Canadian soldiers pose by their Bren carrier, shortly after 0800 hours when the World War II ceasefire came into effect, 5th May 1945. Photo by FPG/Hulton Archive/Getty Images.

Separated by thousands of miles and the Second World War, author Harley Rustad‘s grandparents maintained a correspondence spanning hundreds of letters over four years. As he traveled through Europe and North Africa commanding a tank troop in the 11th Canadian ­Armoured Regiment, Harry Mac­donald kept one of Jacquelyn Ruth Robinson’s letters — the one that kept him going, the one in which she said “yes.”

In that blue cardboard box, in the correspondence between a young man and a young woman who were sep­arated by conflict, I found neither myth nor fable but honest words of both pain and love. Between 1941 and 1945, Harry and Jacquie sent hundreds of letters across the world to each other. They spoke of mundane details and of big plans for their future. He sent her more than 200 dispatches and replies, around one for every week he was away, containing tens of thousands of words. She kept every letter.

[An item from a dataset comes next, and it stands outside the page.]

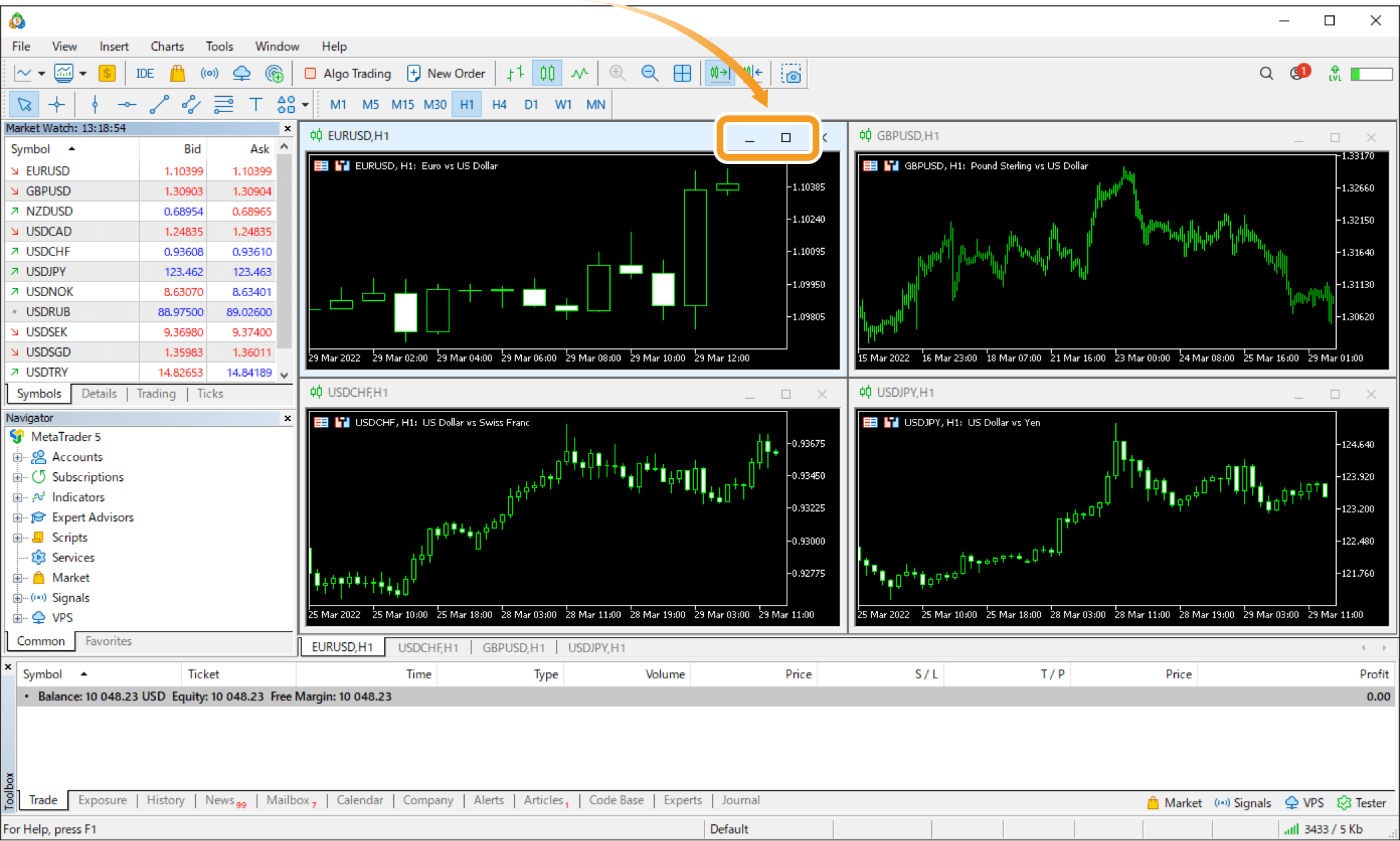
Task: Click the screenshot camera icon
Action: [790, 73]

The silence was broken by rapid staccato. Tap. Tap, tap, tap. Not gunfire but anxious fingers typing words onto creamy white paper with Canadian Legion War Services letterhead at the top. A soldier was writing a letter to a girl on the other side of the world.

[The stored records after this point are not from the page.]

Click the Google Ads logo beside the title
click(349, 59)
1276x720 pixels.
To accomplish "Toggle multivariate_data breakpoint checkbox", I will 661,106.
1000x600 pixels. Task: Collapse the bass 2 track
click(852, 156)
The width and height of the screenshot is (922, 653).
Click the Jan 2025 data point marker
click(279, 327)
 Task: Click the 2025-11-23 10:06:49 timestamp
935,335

It was the middle of March 1944, in the hills of central Italy. The Canadian soldier, a lieutenant commanding a tank troop in the 11th Canadian ­Armoured Regiment, was waiting for the rain to cease so his men could start ­moving again through the rough and sodden terrain. He didn’t write about what could lie ahead: the next assault on Monte Cassino, already one of the Allies’ deadliest battles in the Italian campaign.

The Canadian soldier, Harry Mac­donald, my grandfather, had sent Jacquelyn Robinson dozens of letters, spanning several years—letters written in spidery cursive by candlelight as rain ­pounded down on corrugated rooftops or amid the blasts of nearby shelling. His letters were often rushed or cut short, with some started and finished with hours or even days in between. He ­frequently apologized for his messy handwriting, hoping his words would be legible. One letter, sent five days before, written in haste, contained a question for which he anxiously awaited a reply. The letter had begun with a familiar two words, “Dear Jacquie,” and ended with a ­question: “Will you marry me?” But, impatient for an answer, he wrote her again.

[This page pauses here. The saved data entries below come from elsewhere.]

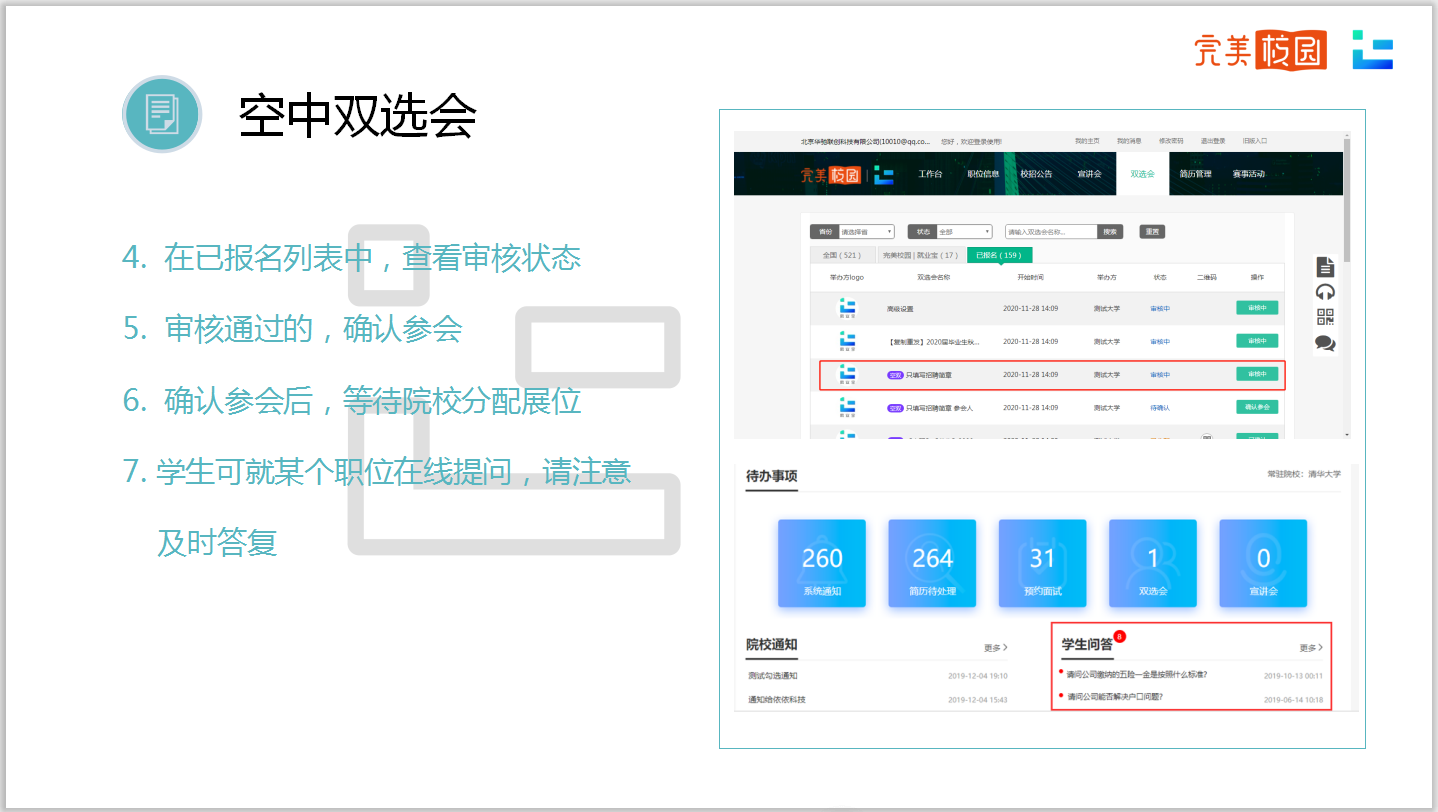
Task: Click the document icon in the right sidebar
Action: (x=1325, y=266)
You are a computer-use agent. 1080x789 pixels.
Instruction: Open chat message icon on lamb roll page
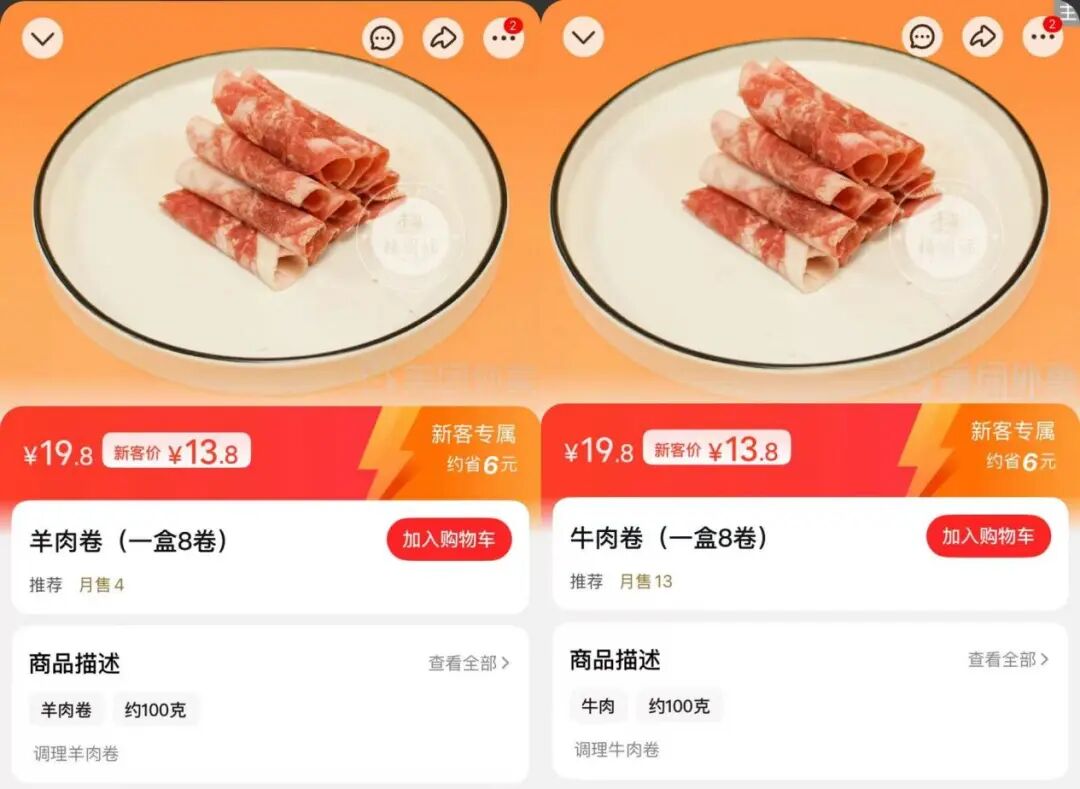click(383, 38)
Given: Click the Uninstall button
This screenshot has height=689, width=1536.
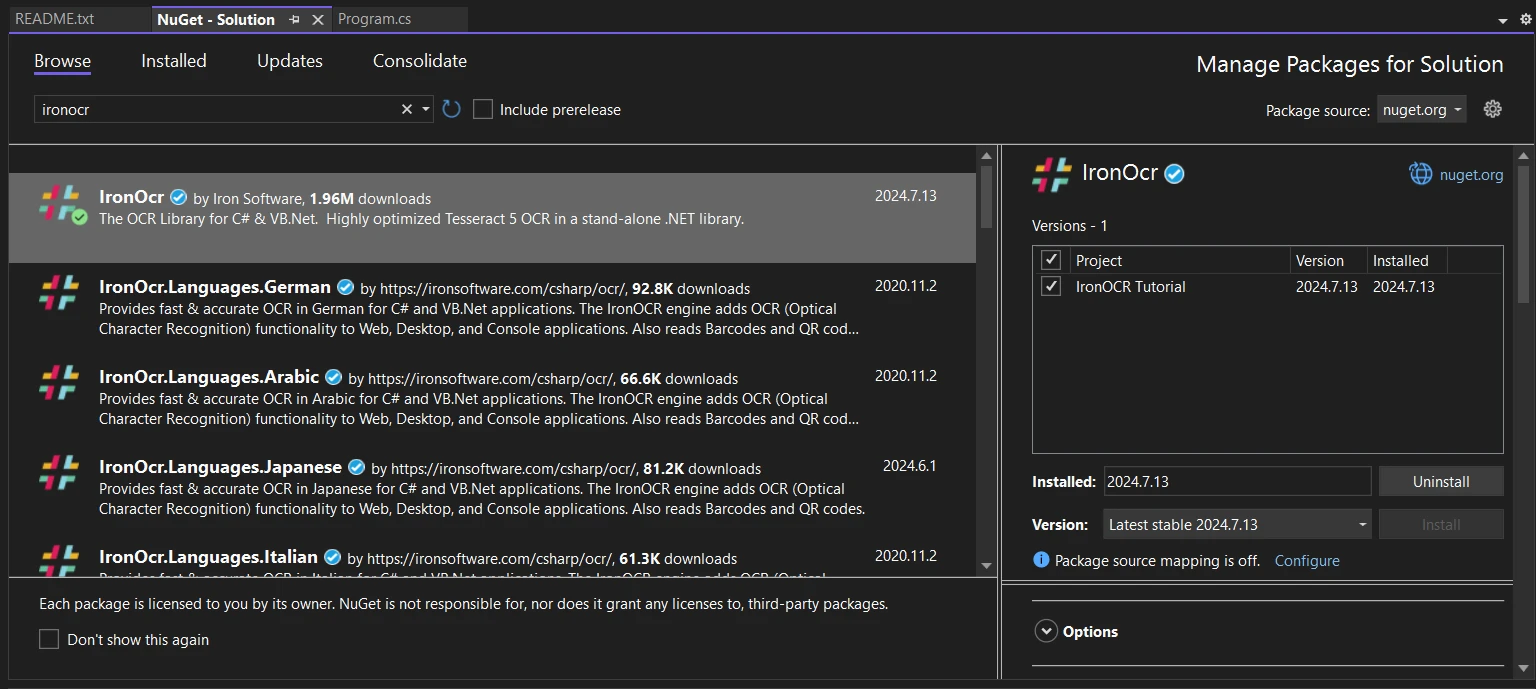Looking at the screenshot, I should 1440,481.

It was March 14 when he found the typewriter. He needed his words to be as clear and as confident as his thoughts. “When I think that even now I could be calling upon you, taking you to a dance, going to a show and doing those things normal people could be doing I feel personally one of the greatest horrors of war—the separation of men from those they love,” he typed. “However, I suppose that if it wasn’t for the fact that I’m in the service it might have taken ­longer for me to realize just how lucky I am. I hope for the best, darling, no matter which way things turn out.”